GIVEN REQUEST: Find each line in the rows below that contains the string "Instruction" and copy those lines. Case counts.

Rows from a data source:
•••

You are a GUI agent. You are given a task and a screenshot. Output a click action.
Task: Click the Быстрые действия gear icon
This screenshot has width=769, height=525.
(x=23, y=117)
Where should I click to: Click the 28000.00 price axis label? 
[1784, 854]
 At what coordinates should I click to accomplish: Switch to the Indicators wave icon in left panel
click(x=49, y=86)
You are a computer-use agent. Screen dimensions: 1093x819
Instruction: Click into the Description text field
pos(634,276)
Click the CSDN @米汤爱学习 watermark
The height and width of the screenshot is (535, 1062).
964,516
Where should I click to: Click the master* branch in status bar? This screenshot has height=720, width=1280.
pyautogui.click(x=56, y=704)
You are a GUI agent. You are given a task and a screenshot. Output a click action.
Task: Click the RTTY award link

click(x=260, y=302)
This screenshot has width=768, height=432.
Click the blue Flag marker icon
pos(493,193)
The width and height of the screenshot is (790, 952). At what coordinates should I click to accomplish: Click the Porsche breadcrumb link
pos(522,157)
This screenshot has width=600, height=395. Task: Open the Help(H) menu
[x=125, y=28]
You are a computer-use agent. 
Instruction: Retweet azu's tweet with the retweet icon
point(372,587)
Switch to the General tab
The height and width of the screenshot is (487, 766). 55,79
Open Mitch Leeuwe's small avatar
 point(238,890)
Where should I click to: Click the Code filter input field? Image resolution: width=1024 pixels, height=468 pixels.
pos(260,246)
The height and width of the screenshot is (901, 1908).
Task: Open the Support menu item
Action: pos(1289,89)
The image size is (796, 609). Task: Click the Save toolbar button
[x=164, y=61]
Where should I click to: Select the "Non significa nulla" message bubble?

•••

SOLUTION FOR THIS EXERCISE:
Instruction: Click into the Description text field
Instruction: Retweet azu's tweet with the retweet icon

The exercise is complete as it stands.